As Mint reported, HDFC has already received approvals from the Reserve Bank of India, Securities and Exchange Board of India (Sebi), PFRDA and Competition Commission of India (CCI) as well as from India's stock exchanges - BSE and NSE - for the merger.
The HDFC-HDFC Bank merger is expected to be completed by the second or third quarter of FY24. The merger was announced in April 2022.
Time to buy?
Analysts advise buying stocks of HDFC and HDFC Bank on corrections as they remain upbeat on their prospects post-merger.
Singh of Angel One said investors should explore buying opportunities on meaningful corrections, as post the merger, the HDFC twins are expected to gain a lot on synergies and economies of scale.
"Given the growth expectations of India Inc. in years to come, the HDFC group stands well placed to capitalize on the same. So, from a long-term perspective, one should invest and hold onto existing stocks," said Singh.
"Both the stocks are in a trading range, with HDFC in a consolidation zone, between ₹2,200-3,000 whereas HDFC Bank has a range of ₹1,250 – 1,720 in the near term," Singh said.
As per Dongre, technical indicators are favouring HDFC and HDFC Bank stocks for the short term.
"On the long-term chart, HDFC Bank and HDFC are both close to their major supports and are maintaining positions above the 200-day simple moving averages (SMA). New positions can also be started in HDFC and HDFC Bank from this area of demand," Dongre said.

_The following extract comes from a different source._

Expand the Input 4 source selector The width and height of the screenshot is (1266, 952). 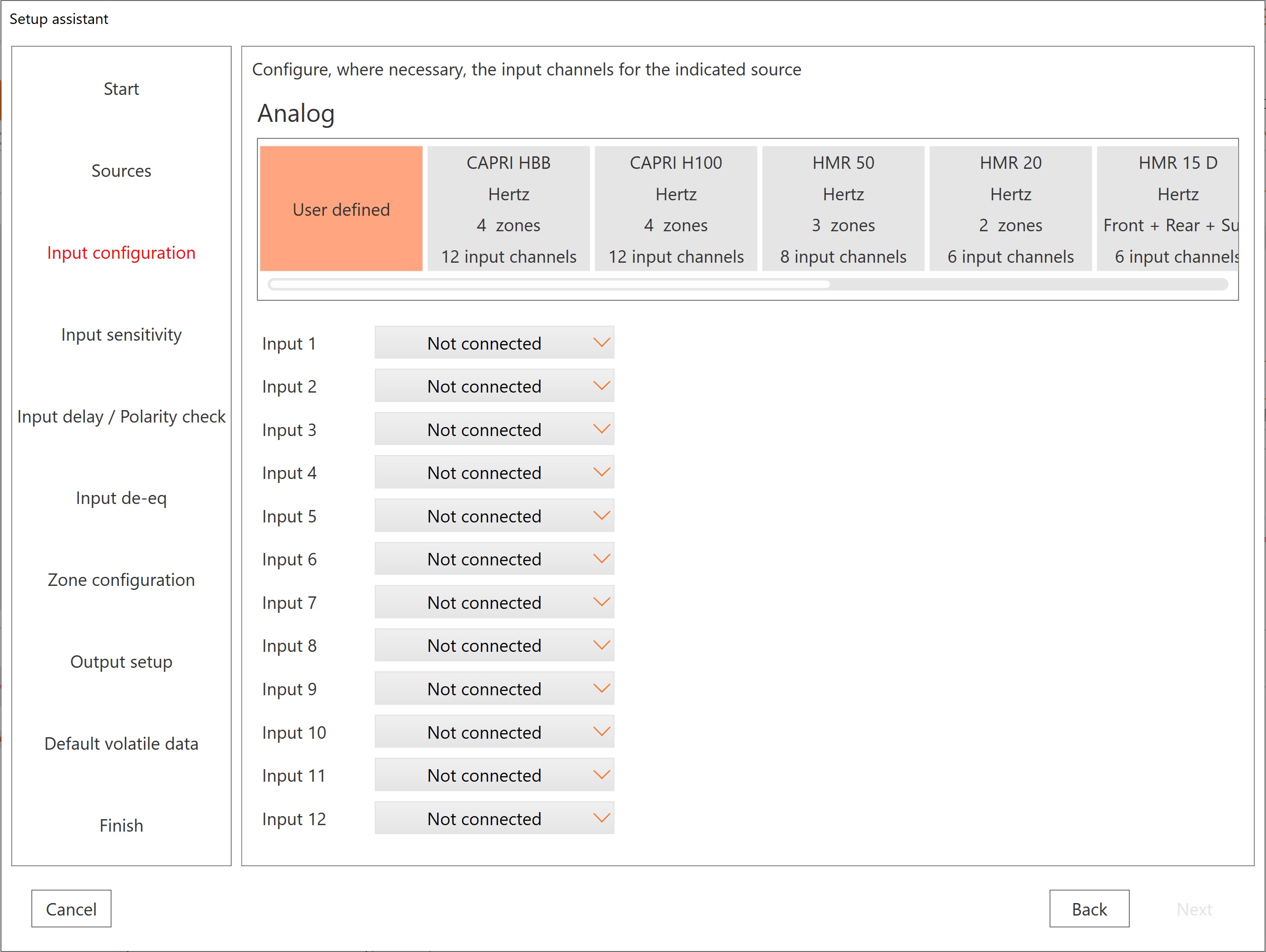[x=494, y=472]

"Technically, HDFC Bank has a support range of ₹1,550-1,525, where new buying positions can be initiated with a stop loss at ₹1,380 and targets of ₹1,800 or higher. Similar to that, I have a buy view on HDFC starting from the support range of ₹2,530–2,550 with a stop loss of ₹2,340 and a target price of ₹2,900+ levels," said Dongre.
According to a MintGenie poll, an average of 36 analysts have a ‘strong buy’ call on HDFC Bank while an average of 24 analysts have a ‘strong buy’ call on HDFC.
Disclaimer: The views and recommendations given in this article are those of individual analysts and broking firms. These do not represent the views of MintGenie.